BRASÍLIA

A sociedade do espetáculo e a necessidade da política

Consumo e espetáculo andam juntos e não era por mero acaso que Steve Jobs montava um verdadeiro show para anunciar as novidades da Apple

Steve Jobs anunciava os produtos da Apple em um verdadeiro show. Na foto, o primeiro iPhone - Tony Avelar/AFP

A sociedade do espetáculo. Não interessa se é dantesco, sangrento ou cômico. A política precisa cotidianamente. Consumo e espetáculo andam juntos e não era por mero acaso que Steve Jobs montava um verdadeiro show para anunciar as novidades da Apple. Misturava poder, desejo e fascinação. Agora, estamos em plena era do governo-espetáculo. Lula e sua agenda internacional, guerra na Europa, julgamentos midiáticos de Bolsonaro e Trump, o show não pode parar.

Obama consolidou a campanha espetáculo em 2008, transformando a comunicação política em multimídia, mostrando pela primeira vez que estar em todos os lugares ao mesmo tempo dava voto. Assim, ele passou a ser visto e ouvido no YouTube, nas redes sociais, nos sites de notícias, na TV, no rádio, nos santinhos, adesivos e onde mais a criatividade conseguisse colocá-lo. Tenho 2 suvenires da época da primeira campanha: uma caixa de “presidential peppermints” e um pacote de camisinhas “use with good judgement”. Lá se vão 15 anos.

Trump seguiu com seu espetáculo midiático, onde o enfrentamento e a truculência eram os principais ingredientes. A direita europeia se assanhou com o Eric Zemmour, o jornalista judeu de 63 anos que dizia aquilo que ninguém tinha coragem de dizer aos franceses. Mas seu assanhamento durou pouco e o centro de Macron venceu outra vez. Agora a direita volta a crescer na Europa e pode tomar o poder na Espanha, como ocorreu na Itália de Giorgia Meloni.

A civilização do espetáculo privilegiou o entretenimento como motor da ação política e do ato de governar. Na política brasileira, a tendência se tornou cada vez mais forte a partir de 1989 com a campanha presidencial de Fernando Collor e seus efeitos especiais até Lula prometer em 2002 o “espetáculo do crescimento”, que ele agora fala em retomar duas décadas depois. Ninguém vence nem convence se não der show. Bolsonaro governou espetacularizando as redes sociais ao usar e abusar de lives, tuítes ou com os vídeos de super-heróis postados pelos seus apoiadores.

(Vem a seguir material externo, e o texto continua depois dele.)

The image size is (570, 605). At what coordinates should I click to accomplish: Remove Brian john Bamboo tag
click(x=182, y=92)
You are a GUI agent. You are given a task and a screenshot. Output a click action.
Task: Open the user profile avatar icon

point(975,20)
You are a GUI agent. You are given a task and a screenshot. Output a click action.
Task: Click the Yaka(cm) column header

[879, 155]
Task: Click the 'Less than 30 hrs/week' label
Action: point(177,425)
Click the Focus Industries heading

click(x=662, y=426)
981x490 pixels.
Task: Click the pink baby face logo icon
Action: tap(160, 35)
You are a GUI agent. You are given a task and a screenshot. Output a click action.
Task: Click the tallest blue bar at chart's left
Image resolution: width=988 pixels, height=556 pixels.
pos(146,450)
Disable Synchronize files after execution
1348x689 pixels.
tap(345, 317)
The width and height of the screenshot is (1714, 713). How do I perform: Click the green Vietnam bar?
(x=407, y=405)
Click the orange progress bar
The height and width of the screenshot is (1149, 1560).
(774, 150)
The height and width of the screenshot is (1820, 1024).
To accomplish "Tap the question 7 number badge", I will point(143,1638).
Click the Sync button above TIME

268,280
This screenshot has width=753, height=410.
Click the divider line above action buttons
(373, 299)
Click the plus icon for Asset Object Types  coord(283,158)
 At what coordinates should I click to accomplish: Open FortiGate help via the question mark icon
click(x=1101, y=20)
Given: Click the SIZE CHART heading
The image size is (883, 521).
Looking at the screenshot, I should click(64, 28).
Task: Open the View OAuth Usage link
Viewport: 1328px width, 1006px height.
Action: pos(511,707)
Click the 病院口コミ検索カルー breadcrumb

Enéas Carneiro foi um exemplo do político-espetáculo, quando este estilo ainda vivia sua idade da pedra. Conquistando o público com seu bordão “meu nome é Enéééasss”, conseguiu 1,5 milhão de votos em São Paulo no início dos anos 2000, Estado onde também se elegeram Tiririca, Clodovil e o pastor Marco Feliciano – este último um político que não parou de crescer desde que partiu para a briga num embate espetacular com seus adversários na Comissão de Direitos Humanos da Câmara dos Deputados.

Enéas e Feliciano são casos típicos de políticos que precisam do processo – não dos resultados – para ganhar votos. A esquerda viu nascerem heróis a partir deste mesmo drive como José Dirceu, que tudo fez para transformar o julgamento do Mensalão num processo de luta política e depois repetiu com a Lava Jato, derrotada por um Judiciário que não admitiu ousadias e molecagens. Moro e seus procuradores amestrados enjaularam Lula, mas ele voltou e agora são eles os alvos. Nem Dias Gomes com seu genial Odorico Paraguaçu ousou tanto. A vida dando de 10 a zero na arte.

Na Argentina, onde teremos eleições este ano, o show é de horrores. Xavier Milei, candidato de extrema-direita é um dos líderes nas pesquisas junto com a ex-ministra da segurança Patricia Bullrich, seguidos por Sergio Massa, ministro da Fazenda de um governo com uma inflação de 3 dígitos. O presidente Alberto Fernández desistiu de concorrer, Cristina Kirchner e Mauricio Macri também. O que vai sair desta Argentina em frangalhos, país do Papa e da Copa, ainda é uma incógnita.

No começo era Roger Ailes, ex-marqueteiro de Nixon e Reagan, da máxima “você é a mensagem”, passamos pela era de marqueteiros como Nizan Guanaes, João Santana, David Axelrod, Duda Mendonça e Steve Whitford da Pepper Communications, que evoluíram para “você é o espetáculo”. Agora vivemos a era do poder-espetáculo, cujos maiores protagonistas são o mandatário e seus adversários de peso. A comunicação focada no entretenimento, no show da mídia e das redes sociais, transformou a política e seus atores. Tudo isso faz parte do show. Como Lula e Janja ou Jair e Michelle.